Dr Yeago is, like many in his situation, very eager to nip in the bud any such seeking beyond the boundaries of Lutheranism. He is convinced that “breaking point” has not been yet reached, and this series of posts is designed to be a call Lutheran “traditionalists” (as he names them) to remain faithful to their denomination. I think you can see why I am interested in his arguments. Should I have remained in the LCA? Was I wrong to see the vote on women’s ordination at the 2000 General Convention of the Synod of the LCA as a “breaking point”?

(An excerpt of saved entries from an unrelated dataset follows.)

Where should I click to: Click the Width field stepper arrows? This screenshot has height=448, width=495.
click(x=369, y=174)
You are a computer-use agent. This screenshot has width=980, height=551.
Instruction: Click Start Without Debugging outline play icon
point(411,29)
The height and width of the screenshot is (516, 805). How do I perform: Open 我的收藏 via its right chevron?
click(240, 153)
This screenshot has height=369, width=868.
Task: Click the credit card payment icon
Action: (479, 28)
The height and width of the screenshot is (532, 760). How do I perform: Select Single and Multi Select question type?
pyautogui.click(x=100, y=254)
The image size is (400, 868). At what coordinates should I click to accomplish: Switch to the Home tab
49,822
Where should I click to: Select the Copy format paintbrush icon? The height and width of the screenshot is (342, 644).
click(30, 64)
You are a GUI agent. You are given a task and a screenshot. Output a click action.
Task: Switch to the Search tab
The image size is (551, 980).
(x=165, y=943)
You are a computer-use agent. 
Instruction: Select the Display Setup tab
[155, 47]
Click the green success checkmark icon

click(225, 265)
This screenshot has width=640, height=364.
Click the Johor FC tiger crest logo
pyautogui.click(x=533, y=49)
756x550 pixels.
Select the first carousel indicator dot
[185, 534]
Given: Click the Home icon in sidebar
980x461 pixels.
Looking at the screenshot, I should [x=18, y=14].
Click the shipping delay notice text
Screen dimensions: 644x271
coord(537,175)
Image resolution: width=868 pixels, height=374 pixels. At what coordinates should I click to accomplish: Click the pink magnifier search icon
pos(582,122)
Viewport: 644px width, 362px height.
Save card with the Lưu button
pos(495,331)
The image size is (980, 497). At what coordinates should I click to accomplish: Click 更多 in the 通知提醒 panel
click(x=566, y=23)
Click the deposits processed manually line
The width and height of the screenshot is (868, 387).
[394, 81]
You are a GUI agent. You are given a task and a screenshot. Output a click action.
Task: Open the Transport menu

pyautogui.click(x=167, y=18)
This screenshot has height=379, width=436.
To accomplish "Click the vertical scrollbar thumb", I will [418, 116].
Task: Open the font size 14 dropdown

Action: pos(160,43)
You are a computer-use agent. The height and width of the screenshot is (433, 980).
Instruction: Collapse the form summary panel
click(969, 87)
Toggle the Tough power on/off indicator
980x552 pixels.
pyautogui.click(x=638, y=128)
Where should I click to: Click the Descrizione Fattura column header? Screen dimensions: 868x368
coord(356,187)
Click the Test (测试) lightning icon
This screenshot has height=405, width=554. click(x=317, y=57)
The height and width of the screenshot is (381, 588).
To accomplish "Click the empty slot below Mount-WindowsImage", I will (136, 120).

Of course not. I remain convinced and thankful that God in his grace opened my eyes to the truth. I have, in the past, been wrong in many of my convictions. Once I was a supporter of women’s ordination, and demanded of those who opposed it that they demonstrate their case. In fact, while I was still a Lutheran I saw the error of that teaching. Other doctrines I was not convinced of until I accepted the whole Catholic faith upon my conversion to the Catholic Church. For example, until I became a Catholic, I practiced contraception. I was not convinced that it was sinful until I learned to listen to the Catholic Church in faith. Then I understood. As St Anselm said, Credo ut intelligam. Another more esoteric example – but important none-the-less – was my rejection, as a Lutheran, of the immortality of the soul. Now, Lutherans do not generally reject this doctrine, but I did. It was not until I accepted the Catholic faith, that I learnt the truth concerning the destiny of the human being as a body-soul unity.
It is my intention over the next few weeks to examine David Yeago’s essays addressing the predicament of traditionalist Lutherans in the ELCA. I hope to do some service to both my Catholic and Lutheran readers, both here and in the United States. I want the Catholics to understand where the Lutherans are coming from, and I want the Lutherans to understand that what they fear in the Catholic Church (the ABC rule: “Anything But Catholic”) is unfounded. There is a way forward. There is somewhere to go. In fact, there is a Church to which God is calling all those who are baptised into Christ.